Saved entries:

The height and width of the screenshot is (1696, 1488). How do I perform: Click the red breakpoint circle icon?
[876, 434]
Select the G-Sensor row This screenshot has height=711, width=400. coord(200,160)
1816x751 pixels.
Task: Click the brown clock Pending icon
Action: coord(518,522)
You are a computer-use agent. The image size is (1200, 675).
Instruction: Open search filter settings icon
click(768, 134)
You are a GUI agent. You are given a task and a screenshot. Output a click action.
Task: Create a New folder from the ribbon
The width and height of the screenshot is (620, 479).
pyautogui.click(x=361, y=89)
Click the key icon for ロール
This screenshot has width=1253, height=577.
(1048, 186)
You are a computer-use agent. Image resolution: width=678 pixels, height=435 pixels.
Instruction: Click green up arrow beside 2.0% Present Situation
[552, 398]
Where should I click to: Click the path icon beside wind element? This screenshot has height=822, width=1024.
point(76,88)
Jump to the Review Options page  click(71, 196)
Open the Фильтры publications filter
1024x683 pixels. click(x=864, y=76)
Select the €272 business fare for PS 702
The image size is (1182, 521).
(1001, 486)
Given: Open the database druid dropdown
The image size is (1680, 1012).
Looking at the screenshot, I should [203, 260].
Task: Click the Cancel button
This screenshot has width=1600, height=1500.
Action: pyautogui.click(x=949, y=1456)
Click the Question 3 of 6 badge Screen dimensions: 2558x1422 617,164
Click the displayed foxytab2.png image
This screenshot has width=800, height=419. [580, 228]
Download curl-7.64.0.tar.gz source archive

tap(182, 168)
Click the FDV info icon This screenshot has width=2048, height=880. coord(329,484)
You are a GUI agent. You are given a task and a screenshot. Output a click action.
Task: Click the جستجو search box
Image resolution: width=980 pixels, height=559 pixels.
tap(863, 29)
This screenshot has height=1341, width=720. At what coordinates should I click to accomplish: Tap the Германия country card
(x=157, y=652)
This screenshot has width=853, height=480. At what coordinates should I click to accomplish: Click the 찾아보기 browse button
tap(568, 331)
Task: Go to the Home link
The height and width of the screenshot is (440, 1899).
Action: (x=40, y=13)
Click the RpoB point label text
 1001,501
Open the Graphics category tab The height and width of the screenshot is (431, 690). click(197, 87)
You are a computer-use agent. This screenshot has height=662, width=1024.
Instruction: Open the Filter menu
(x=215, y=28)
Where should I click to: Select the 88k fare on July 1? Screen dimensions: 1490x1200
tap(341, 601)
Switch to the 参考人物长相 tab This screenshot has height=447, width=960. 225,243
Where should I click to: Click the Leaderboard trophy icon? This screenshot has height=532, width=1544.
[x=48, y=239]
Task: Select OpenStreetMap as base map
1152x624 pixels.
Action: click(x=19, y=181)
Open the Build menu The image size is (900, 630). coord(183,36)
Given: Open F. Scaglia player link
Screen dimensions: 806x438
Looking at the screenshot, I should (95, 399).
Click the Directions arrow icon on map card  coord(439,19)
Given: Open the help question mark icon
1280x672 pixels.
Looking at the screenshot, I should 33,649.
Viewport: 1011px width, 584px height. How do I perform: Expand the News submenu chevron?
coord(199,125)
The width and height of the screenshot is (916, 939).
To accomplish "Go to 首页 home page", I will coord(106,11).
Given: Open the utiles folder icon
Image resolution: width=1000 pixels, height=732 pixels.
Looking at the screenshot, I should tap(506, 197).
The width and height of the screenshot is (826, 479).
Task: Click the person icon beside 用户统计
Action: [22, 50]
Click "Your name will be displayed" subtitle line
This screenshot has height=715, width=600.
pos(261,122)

— Exercise —
From the data above, output exactly the lines between the one containing "The image size is (1680, 1012)." and the one containing "The width and height of the screenshot is (916, 939).", counting both of them.

— Exercise response —
The image size is (1680, 1012).
Looking at the screenshot, I should [203, 260].
Task: Click the Cancel button
This screenshot has width=1600, height=1500.
Action: pyautogui.click(x=949, y=1456)
Click the Question 3 of 6 badge Screen dimensions: 2558x1422 617,164
Click the displayed foxytab2.png image
This screenshot has width=800, height=419. [580, 228]
Download curl-7.64.0.tar.gz source archive

tap(182, 168)
Click the FDV info icon This screenshot has width=2048, height=880. coord(329,484)
You are a GUI agent. You are given a task and a screenshot. Output a click action.
Task: Click the جستجو search box
Image resolution: width=980 pixels, height=559 pixels.
tap(863, 29)
This screenshot has height=1341, width=720. At what coordinates should I click to accomplish: Tap the Германия country card
(x=157, y=652)
This screenshot has width=853, height=480. At what coordinates should I click to accomplish: Click the 찾아보기 browse button
tap(568, 331)
Task: Go to the Home link
The height and width of the screenshot is (440, 1899).
Action: (x=40, y=13)
Click the RpoB point label text
 1001,501
Open the Graphics category tab The height and width of the screenshot is (431, 690). click(197, 87)
You are a computer-use agent. This screenshot has height=662, width=1024.
Instruction: Open the Filter menu
(x=215, y=28)
Where should I click to: Select the 88k fare on July 1? Screen dimensions: 1490x1200
tap(341, 601)
Switch to the 参考人物长相 tab This screenshot has height=447, width=960. 225,243
Where should I click to: Click the Leaderboard trophy icon? This screenshot has height=532, width=1544.
[x=48, y=239]
Task: Select OpenStreetMap as base map
1152x624 pixels.
Action: click(x=19, y=181)
Open the Build menu The image size is (900, 630). coord(183,36)
Given: Open F. Scaglia player link
Screen dimensions: 806x438
Looking at the screenshot, I should (95, 399).
Click the Directions arrow icon on map card  coord(439,19)
Given: Open the help question mark icon
1280x672 pixels.
Looking at the screenshot, I should 33,649.
Viewport: 1011px width, 584px height. How do I perform: Expand the News submenu chevron?
coord(199,125)
The width and height of the screenshot is (916, 939).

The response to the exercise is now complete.